It’s been 27 months since the Reds signed Aroldis Chapman to that six-year, $30.25 million contract, but he still has yet to make a start for them. That’s not entirely his fault however, as the club decided to use him out of the bullpen last season. Despite a strong showing in Spring Training — 2.12 ERA with an 18/2 K/BB ratio in 17 IP — Chapman is once again headed back to the bullpen to start this season.
Chapman is in the bullpen. Baker: “He’s a starter, a very good starter. But Billy Bray isn’t ready to be late-inning lefty right now.” #reds
— John Fay (@johnfayman) April 2, 2012
You really have to be impressed by the way Dusty Baker showed a) how much he overvalues left-handed relievers, and b) how little faith he has in Bill Bray with just two sentences. Bray, by the way, has held left-handed batters to a .154/.245/.294 batting line with a 25.2% strikeout rate over the last two seasons, but I digress.
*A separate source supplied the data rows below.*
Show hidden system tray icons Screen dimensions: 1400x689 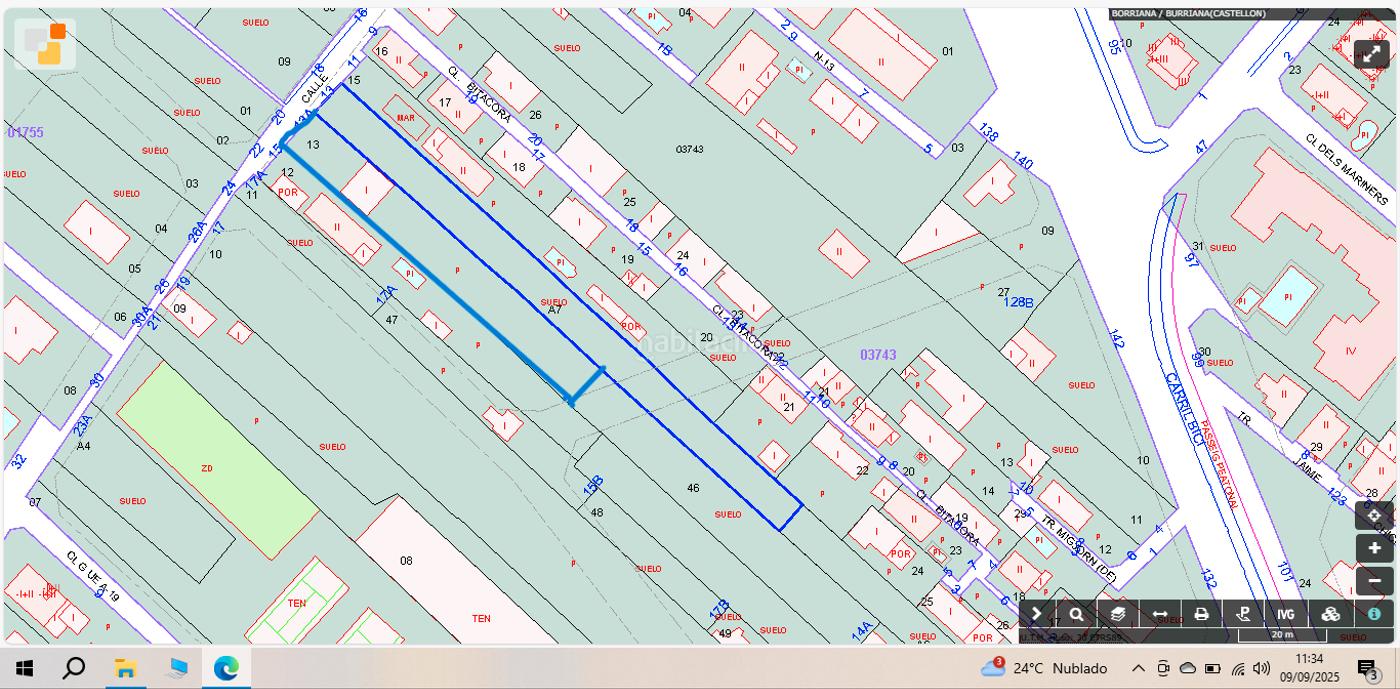coord(1138,668)
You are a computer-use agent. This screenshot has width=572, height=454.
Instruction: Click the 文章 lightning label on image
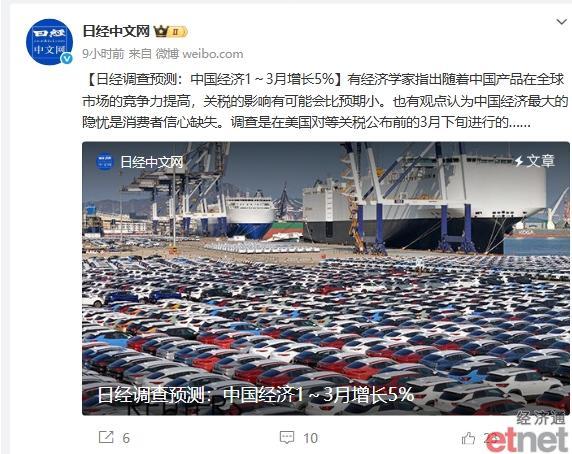point(535,161)
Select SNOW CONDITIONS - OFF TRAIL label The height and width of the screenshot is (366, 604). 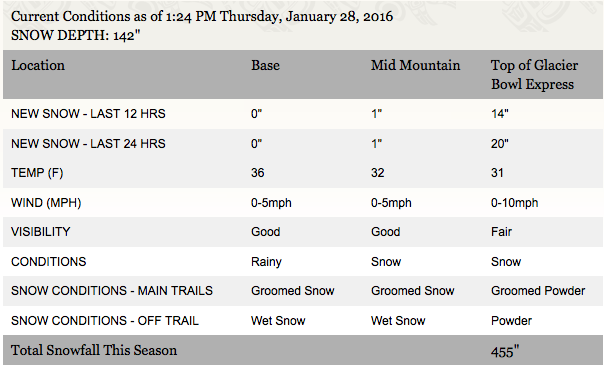coord(105,321)
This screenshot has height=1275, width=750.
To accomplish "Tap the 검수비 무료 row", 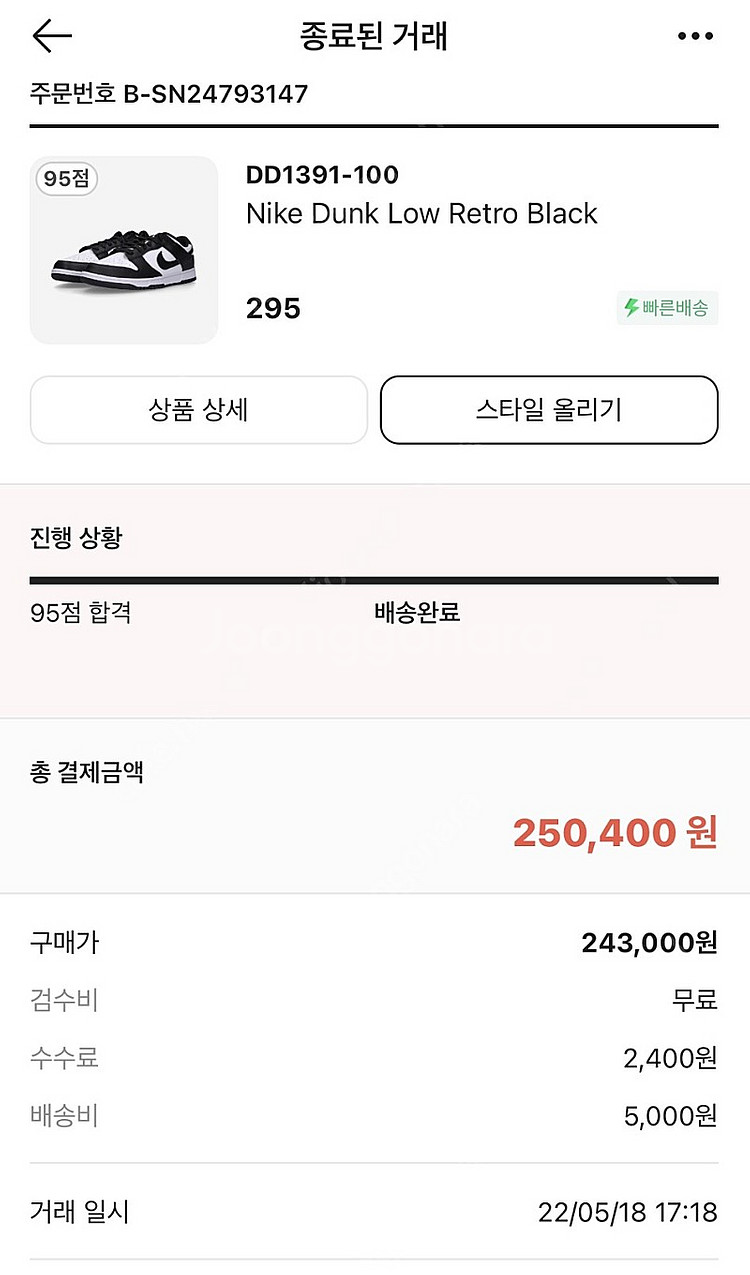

Chapman, still just 24, was reportedly competing with the out of options Homer Bailey for the final rotation spot this month, but Ryan Madson’s injury created a need in the bullpen and apparently the move was just too easy to pass up. It’s been a season and a half since Chapman last started a meaningful game (in the minors, no less), and the plan to build him up as a starter in winter ball was thwarted by a minor shoulder issue. He was very clearly over that this spring.
Now there are very legitimate questions about Chapman’s ability to hold up over a full season as a starter, especially since throwing as hard as he does is such an unnatural act. Pitching in general is unnatural, but Chapman’s freakish velocity makes it even more extreme. That said, there are also concerns about his ability to perform in back-to-back days, which is a significant part of being a late-inning reliever. Batters got to Chapman for a .179/.360/.308 batting line on zero day’s rest last year compared to .137/.312/.177 in all other situations.
The Reds made a significant investment in Chapman two years ago, and so far they’re doing everything they can to minimize their return. The bullpen could be his long-term role with the club as far as we know, but they haven’t even given him a chance to show what he could do in the rotation. Cincinnati took a big step towards long-term contention by locking up Joey Votto yesterday, and giving Chapman a shot as a starter could yield significant results as well. We’ll just have to wait until at least next year, it seems.